[[ Passage for review open ]]
An important consideration is that the excellent safety profile of current agents with the current mode of delivery could also result from the lack of interaction with target receptors. For this reason, vigilance for untoward effects will need to take the entire clinical delivery plan into account.
Placebo effect and concomitant medications
An important factor that has emerged from early double-blind studies of therapeutic angiogenesis agents is the importance of the placebo effect in the evaluation of trial data. Although the occurrence and significance of the placebo effect has long been appreciated, its extent and prevalence in this patient population surpassed expectations and sets the precedent that the evaluation of efficacy is only possible in a double-blind trial format. Strikingly, the placebo effect is not limited to 'soft' symptomatic end points such as angina class, angina frequency or exercise capacity, but has also been observed in such 'hard' end points as PET, MRI and single-photon emission computed tomography (SPECT)-determined improvement in myocardial perfusion and function in these patients.
[[ Passage for review closed ]]
▶ _Task item 1_
Rewrite everything from "Placebo effect and" down to "in these patients." in the passage on therapeutic angiogenesis, changing "patients" to "subjects".
▶ _Task item 2_
Answer these questions from the passage on therapeutic angiogenesis:
(a) What must vigilance for untoward effects take into account?
(b) In what trial format is the evaluation of efficacy said to be only possible?
(c) Which imaging methods are named in connection with the 'hard' end points?
[[ Data section open ]]
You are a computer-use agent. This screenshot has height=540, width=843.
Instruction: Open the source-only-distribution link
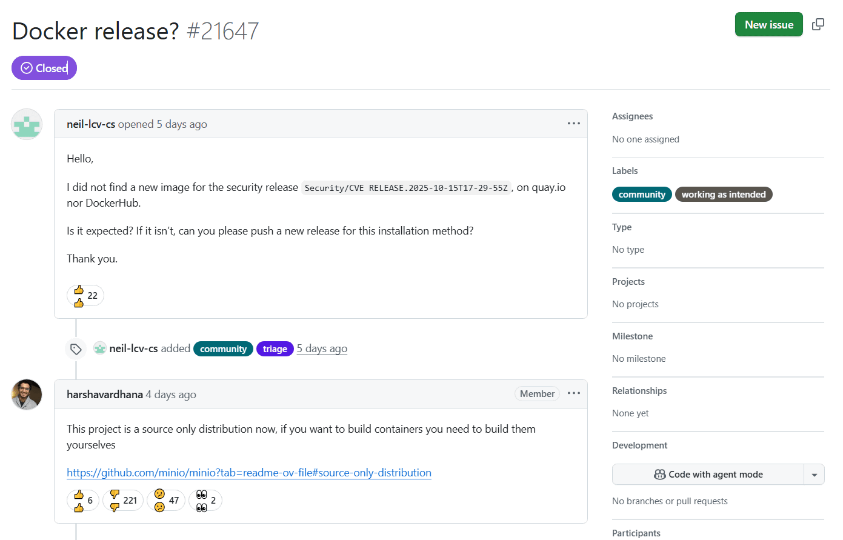(x=248, y=473)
[[ Data section closed ]]
▶ _Expected output 1_
Placebo effect and concomitant medications
An important factor that has emerged from early double-blind studies of therapeutic angiogenesis agents is the importance of the placebo effect in the evaluation of trial data. Although the occurrence and significance of the placebo effect has long been appreciated, its extent and prevalence in this patient population surpassed expectations and sets the precedent that the evaluation of efficacy is only possible in a double-blind trial format. Strikingly, the placebo effect is not limited to 'soft' symptomatic end points such as angina class, angina frequency or exercise capacity, but has also been observed in such 'hard' end points as PET, MRI and single-photon emission computed tomography (SPECT)-determined improvement in myocardial perfusion and function in these subjects.

▶ _Expected output 2_
(a) The entire clinical delivery plan.
(b) A double-blind trial format.
(c) PET, MRI and single-photon emission computed tomography (SPECT).